“Why don’t we just plan our drama ahead of time?”
Anyone who has worked for Dr. Taison Bell in the intensive care unit he runs at UVA Medical Center has likely heard some variation of those words.
The medical ICU requires the ability to move fluidly from step to step. One way to accomplish that, Bell said, is to reduce stress prior to encountering it.
“If the patient starts to breathe poorly, let’s have a plan for what we’re going to do,” he tells his team. “If their blood pressure goes down, let’s work out what we’re going to do. And let’s do it now, while our heart rates are normal, we’re not stressed out, we’re drinking our coffee.”
Inevitably, some patients crash. Some require mechanical ventilation. By then, he said, “You’ve rehearsed it hundreds of times before you actually go in to do it.”
That’s just one of the ways Bell, an assistant professor in the University of Virginia School of Medicine and a specialist in infectious diseases and critical care, has become a master of flow.
He moves seamlessly from bedside to courtside, to coach his son’s basketball games – from a recruiting session for the Summer Medical Leadership Program he directs to an elementary school career talk – and ever-faithfully on.
He’s vice chair of faculty affairs for the School of Medicine, and he produces his department’s podcast.

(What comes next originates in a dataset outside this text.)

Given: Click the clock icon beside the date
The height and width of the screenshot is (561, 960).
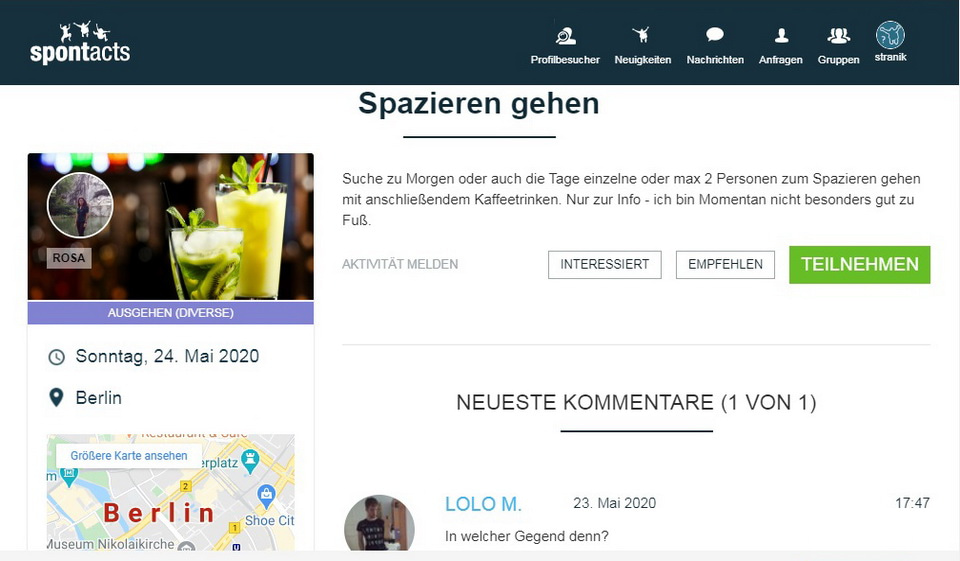Looking at the screenshot, I should coord(57,357).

He associate-edits an infectious diseases journal and co-directs fourth-year medical student rotations in the medical ICU. He’s co-founder of a medical startup aiming to provide early colon cancer detection using infrared imaging.
For Bell, this is 40. Like that famous painting of “The Great Wave,” his career has been a boat pointing toward an oncoming tsunami, and that’s intentional. The bigger the wave, the more movement and change created.
“I’m an ‘intensivist,’” he said. “So ‘intense’ is literally in the name of my job. I got into intensive care medicine knowing that there probably should be some expiration date on it. It can be stressful and taxing, emotionally and physically. But I don’t know when that point is going to be.”
Don’t expect it to be tomorrow or the next day. The hectic, expansive nature of his work suits him. By combining his medical practice with teaching and mentorship, he facilitates progress in others as well.